Another couple, from Dundee, told the BBC that they were left without enough money to pay for their baby's nappies after their bank also transferred money to a credit card account without their knowledge.

The couple agreed to be interviewed, until their bank apparently offered them a £1,000 payment if they agreed to remain silent.

Bank consolidation

Citizens Advice says such cases are not rare. "It's actually leaving people in dire poverty," Sue Edwards from the service told the BBC.

Up to 2% of all bank customers are affected by set-off payments, and the practice has increased markedly in the last four years.

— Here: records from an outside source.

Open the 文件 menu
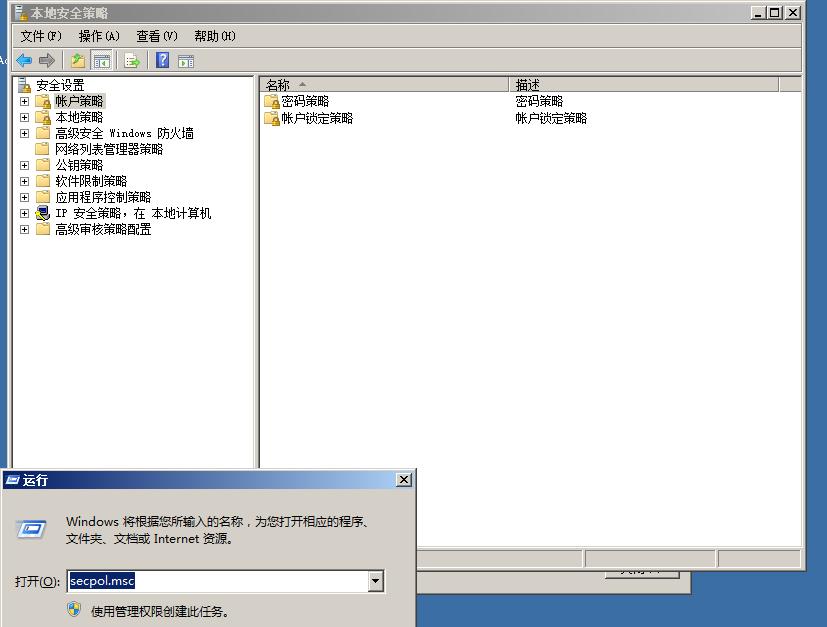Image resolution: width=827 pixels, height=627 pixels. (x=38, y=35)
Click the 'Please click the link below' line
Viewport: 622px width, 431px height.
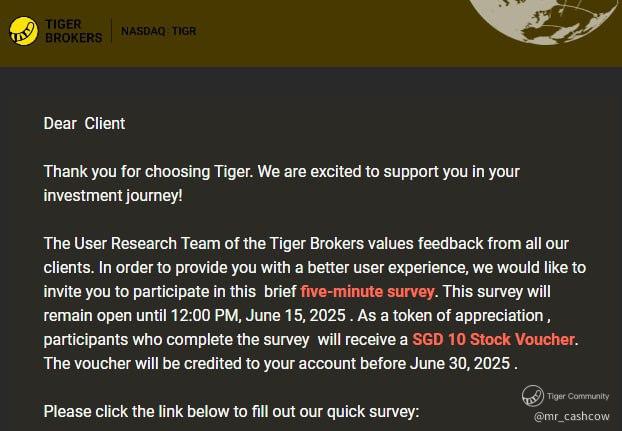tap(231, 412)
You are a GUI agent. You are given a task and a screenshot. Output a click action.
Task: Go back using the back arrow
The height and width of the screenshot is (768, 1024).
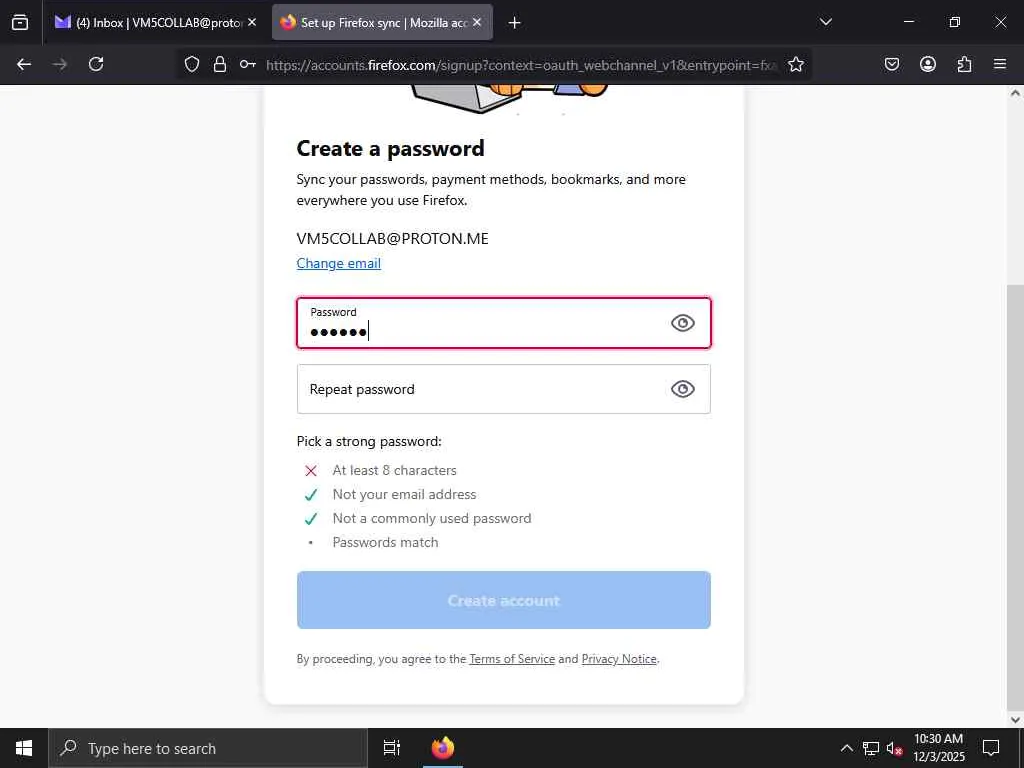[24, 64]
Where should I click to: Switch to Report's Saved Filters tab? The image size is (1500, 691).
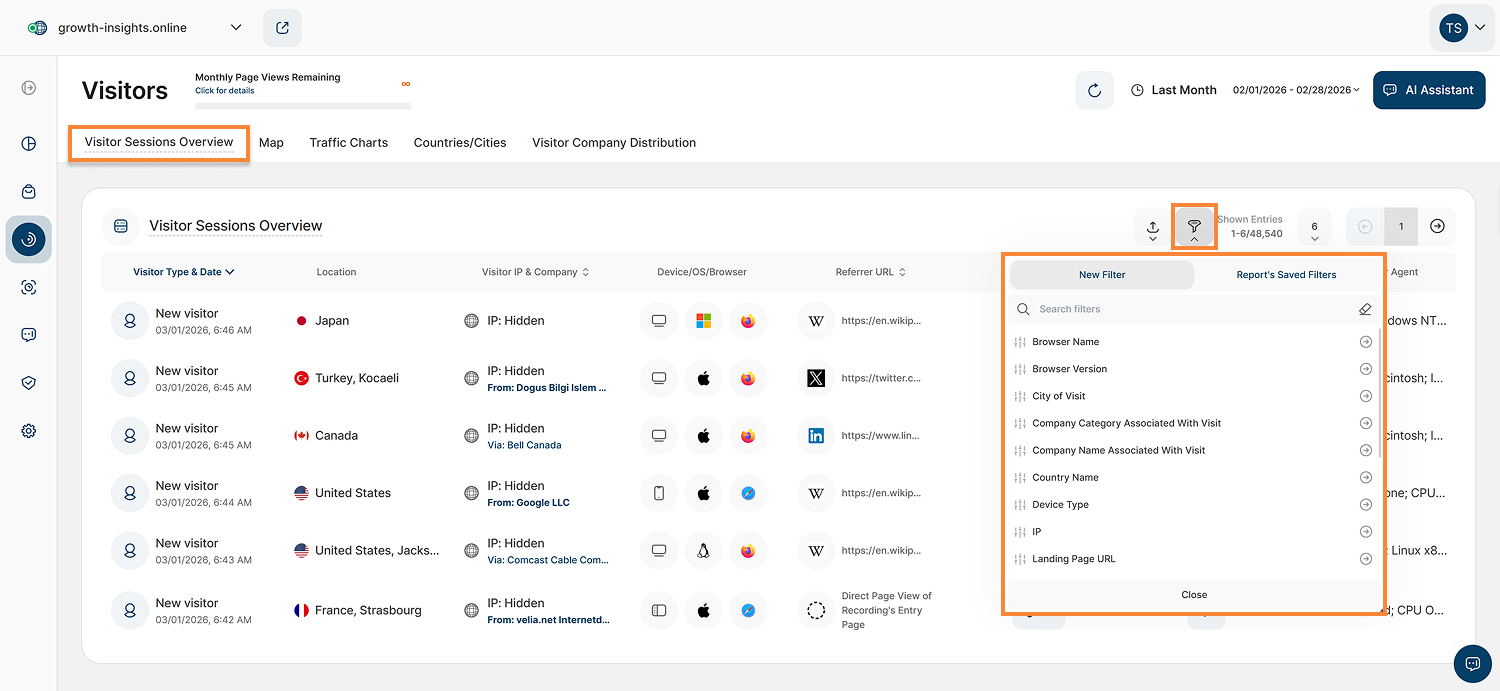tap(1286, 275)
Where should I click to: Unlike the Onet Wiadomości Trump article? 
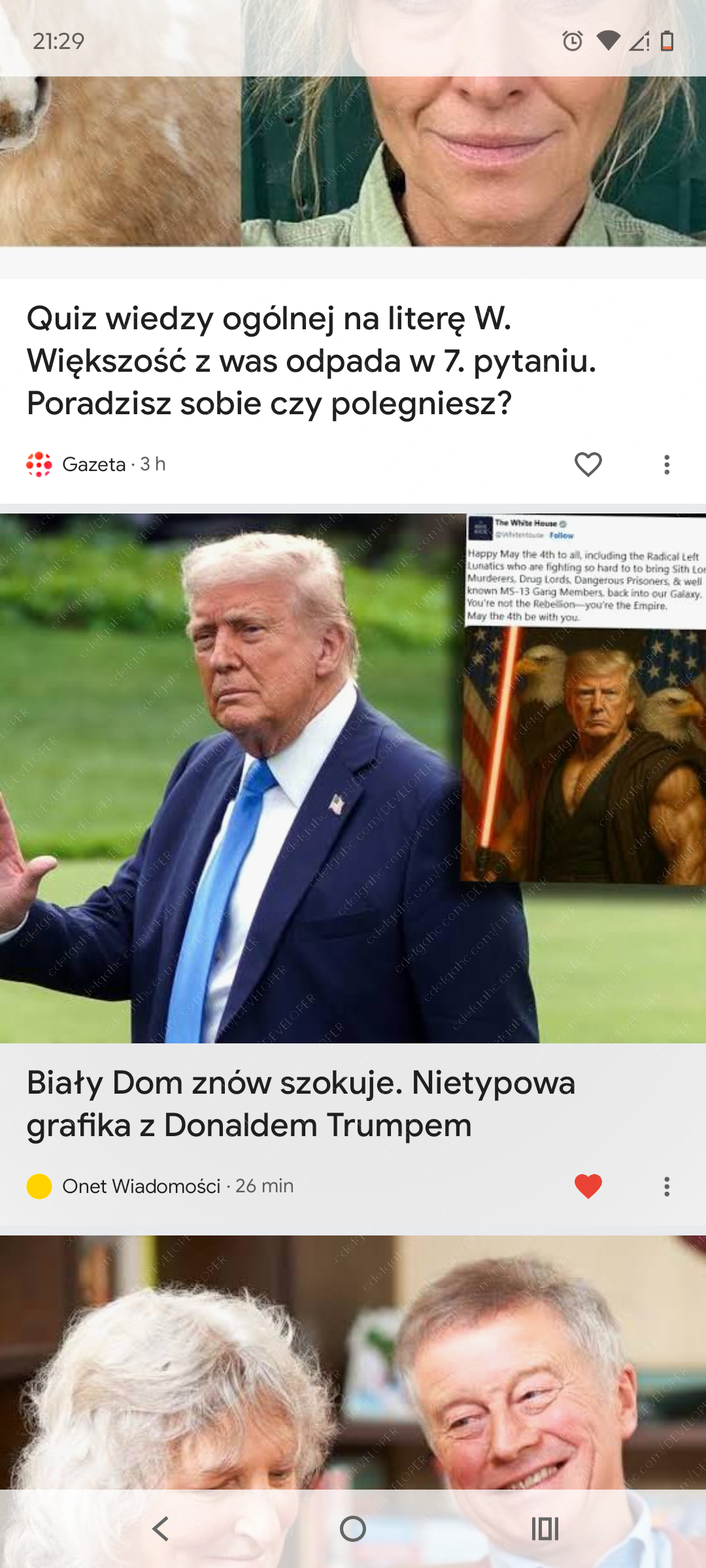pyautogui.click(x=588, y=1186)
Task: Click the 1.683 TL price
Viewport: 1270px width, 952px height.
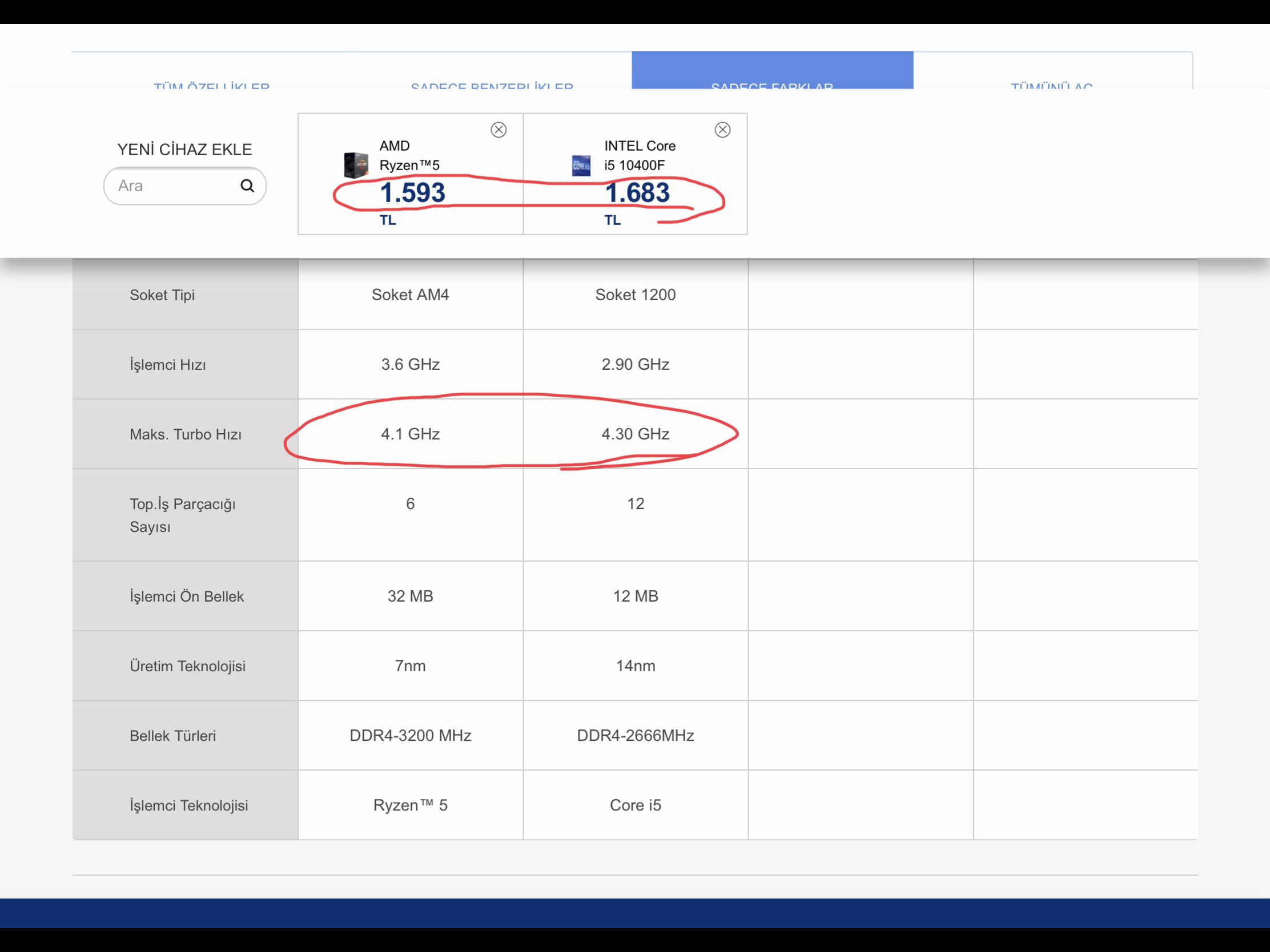Action: 637,193
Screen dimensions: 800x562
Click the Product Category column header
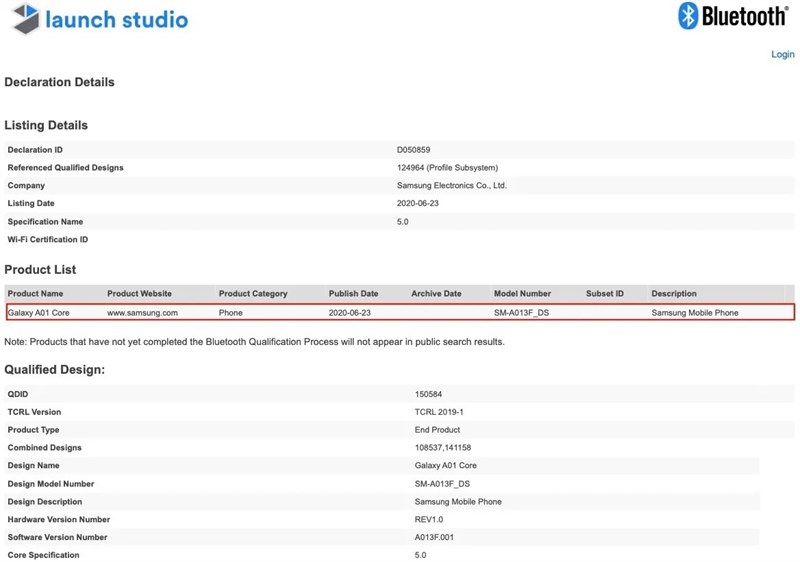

That is partly because of the consolidation of banks, so that where customers used to have accounts in separate banks, they now find those accounts come under a single new owner.

The Lloyd's Banking Group includes Halifax and Bank of Scotland, for example, while RBS includes Natwest.

Sue Edwards says she would ideally like to see the whole practice banned, but because that would require legislation, it would be difficult to achieve.

In the meantime she is asking banks to leave at least £1,000 in people's accounts, to cover basic living costs.

"It wouldn't help everybody," she says, "but it would help more people than at present."

'Beneficial' practice

Banks say they are well aware of the problem.

"It can be a big challenge for people," admits Eric Leenders from the British Bankers' Association (BBA).

But he also points out that the practice can be beneficial to customers who have simply forgotten to make a payment.

Such customers could avoid an unarranged overdraft, or arrears on a loan or mortgage.

And he rejects the idea of leaving a minimum of £1,000 in customers' accounts.

"It would be difficult to say a specific amount," he says.

But after the BBA published extra guidance to the lending code in March this year, Eric Leenders is promising that banks will be more considerate towards customers.

"The onus is on the banks to make sure they treat individuals sympathetically and positively," he says. "Banks should make sure there's sufficient left for reasonable living expenses."

The Financial Services Authority, the banking regulator, is currently consulting on its own new guidance on set-off practice.

Among its planned recommendations, it says money should not be taken from joint accounts or where the cash involved has come from a benefit payment or a tax credit.